Here’s a story I wrote worth mentioning, for the hard-to-link Ojai Quarterly about thirty-one year-old Dan Mirk, who went from starring in local school musicals in little Ojai to writing for The Onion in New York City.
So! Here you go:
In 2008, Mirk and his colleagues at Onion News Tonight – the video broadcast associated with the hugely popular website — included one of their realistic-looking fake news segments focusing on a then fresh-faced Miley Cyrus of Disney’s “Hannah Montana.” In the segment an announcer warned in a loud, serious voice that “at current usage rates, Miley Cyrus will be drained dry of entertainment value by 2013.”
The very funny fake video included an interview with an “Entertainment Scientist” explaining with complete and total certainty that “tween” entertainment stars could be drilled for entertainment value for about six years, before reaching an ‘Is She Too Wild?” stage that proclaimed the doom of her career and the end of all civilization as we know it.
And in fact, in 2013, the former teen star 2013 Miley Cyrus, who had by then dropped her wholesome Disney persona, infamously appeared at the Video Music Awards in a shiny-but-skimpy outfit while singing “Blurred Lines,” posing suggestively, and twerking vigorously in the vicinity of Justin Timberlake.
The next morning, in a segment of “Showbiz Tonight,” entertainment broadcasters mulled over the exact question that Mirk and company had posed in The Onion and asked the inevitable follow-up: Did it come true?
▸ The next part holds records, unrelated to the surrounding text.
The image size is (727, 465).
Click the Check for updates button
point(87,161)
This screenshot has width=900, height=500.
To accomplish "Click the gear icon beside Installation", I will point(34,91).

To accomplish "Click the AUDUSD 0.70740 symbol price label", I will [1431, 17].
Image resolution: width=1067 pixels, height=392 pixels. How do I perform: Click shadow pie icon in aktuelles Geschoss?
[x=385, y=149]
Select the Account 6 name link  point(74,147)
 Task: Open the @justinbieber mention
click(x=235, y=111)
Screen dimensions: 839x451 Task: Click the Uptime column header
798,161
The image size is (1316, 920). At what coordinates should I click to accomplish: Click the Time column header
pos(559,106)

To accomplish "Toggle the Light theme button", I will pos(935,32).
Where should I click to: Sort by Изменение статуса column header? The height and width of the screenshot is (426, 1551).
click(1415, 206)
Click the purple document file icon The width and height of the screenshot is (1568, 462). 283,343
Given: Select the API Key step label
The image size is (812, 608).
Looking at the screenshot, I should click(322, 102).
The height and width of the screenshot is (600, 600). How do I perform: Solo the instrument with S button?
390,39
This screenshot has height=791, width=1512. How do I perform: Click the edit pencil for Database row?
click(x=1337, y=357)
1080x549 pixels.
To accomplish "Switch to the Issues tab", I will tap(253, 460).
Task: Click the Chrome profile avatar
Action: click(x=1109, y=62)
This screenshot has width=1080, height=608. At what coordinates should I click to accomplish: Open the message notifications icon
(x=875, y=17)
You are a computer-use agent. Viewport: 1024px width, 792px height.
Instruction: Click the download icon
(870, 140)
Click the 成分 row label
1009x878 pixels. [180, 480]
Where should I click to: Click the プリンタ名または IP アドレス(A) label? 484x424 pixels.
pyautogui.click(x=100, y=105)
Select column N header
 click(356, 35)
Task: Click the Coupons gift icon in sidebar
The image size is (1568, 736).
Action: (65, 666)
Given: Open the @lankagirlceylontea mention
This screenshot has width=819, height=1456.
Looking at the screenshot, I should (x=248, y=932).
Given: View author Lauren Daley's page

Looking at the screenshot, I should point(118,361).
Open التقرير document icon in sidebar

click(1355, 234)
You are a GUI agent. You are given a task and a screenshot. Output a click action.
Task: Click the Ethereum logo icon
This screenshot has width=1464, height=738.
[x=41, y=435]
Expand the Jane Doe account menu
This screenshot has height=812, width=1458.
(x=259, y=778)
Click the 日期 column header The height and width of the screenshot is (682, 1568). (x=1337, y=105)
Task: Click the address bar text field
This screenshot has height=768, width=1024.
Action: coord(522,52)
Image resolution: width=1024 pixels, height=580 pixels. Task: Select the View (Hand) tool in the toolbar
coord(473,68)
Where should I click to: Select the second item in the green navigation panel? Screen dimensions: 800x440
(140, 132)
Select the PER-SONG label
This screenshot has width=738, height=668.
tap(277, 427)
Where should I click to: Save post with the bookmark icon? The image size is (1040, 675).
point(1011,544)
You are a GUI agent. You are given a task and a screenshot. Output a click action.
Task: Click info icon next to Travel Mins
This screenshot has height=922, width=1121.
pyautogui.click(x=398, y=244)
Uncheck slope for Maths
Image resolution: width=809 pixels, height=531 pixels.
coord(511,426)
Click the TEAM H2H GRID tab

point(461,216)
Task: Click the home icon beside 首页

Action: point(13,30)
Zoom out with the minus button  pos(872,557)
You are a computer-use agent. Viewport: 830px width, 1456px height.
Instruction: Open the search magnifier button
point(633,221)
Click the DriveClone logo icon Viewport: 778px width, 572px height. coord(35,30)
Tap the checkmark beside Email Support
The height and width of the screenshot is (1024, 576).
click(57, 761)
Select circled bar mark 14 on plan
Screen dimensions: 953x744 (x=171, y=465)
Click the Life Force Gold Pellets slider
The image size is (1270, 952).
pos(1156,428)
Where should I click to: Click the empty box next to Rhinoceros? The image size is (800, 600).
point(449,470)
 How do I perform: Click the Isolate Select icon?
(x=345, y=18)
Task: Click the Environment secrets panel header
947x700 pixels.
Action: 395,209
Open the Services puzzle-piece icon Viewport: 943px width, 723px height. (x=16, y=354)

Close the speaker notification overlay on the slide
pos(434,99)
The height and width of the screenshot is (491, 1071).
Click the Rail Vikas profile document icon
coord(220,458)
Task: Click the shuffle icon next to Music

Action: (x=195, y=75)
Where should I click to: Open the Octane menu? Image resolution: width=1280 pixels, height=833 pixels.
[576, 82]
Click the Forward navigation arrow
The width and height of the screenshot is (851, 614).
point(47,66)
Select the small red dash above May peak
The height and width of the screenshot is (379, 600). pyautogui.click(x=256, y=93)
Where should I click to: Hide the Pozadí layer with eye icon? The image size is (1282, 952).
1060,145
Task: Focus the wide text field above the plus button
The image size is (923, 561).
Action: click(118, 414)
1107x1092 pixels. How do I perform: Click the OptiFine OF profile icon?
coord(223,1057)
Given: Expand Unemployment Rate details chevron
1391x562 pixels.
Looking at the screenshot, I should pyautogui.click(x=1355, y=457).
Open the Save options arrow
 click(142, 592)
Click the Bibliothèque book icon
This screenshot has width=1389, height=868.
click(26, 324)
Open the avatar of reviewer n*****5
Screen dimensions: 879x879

Had in fact the entertainment resource Miley Cyrus gone wild and been drained of all value? The news broadcaster asked two entertainment experts this question with all the seriousness the fluffy show would allow. They concluded that Cyrus would survive her “twerknado.”
“We were prescient that way at times,” Mirk said, “but it was always a mix for me when it happened. It was exciting, but also sad because we were making a preposterous joke, and to see it actually come true – oh boy. We don’t really want the world to become more like The Onion, because The Onion is very dark place.”
Note that the satire came out of Mirk and his colleagues admiration for the young entertainer Cyrus, and their underlying (and well-hidden) unhappiness with the exploitation of her for the sake of cynical amusement. And isn’t that the nature of satire? To hide feeling behind a caustic realism?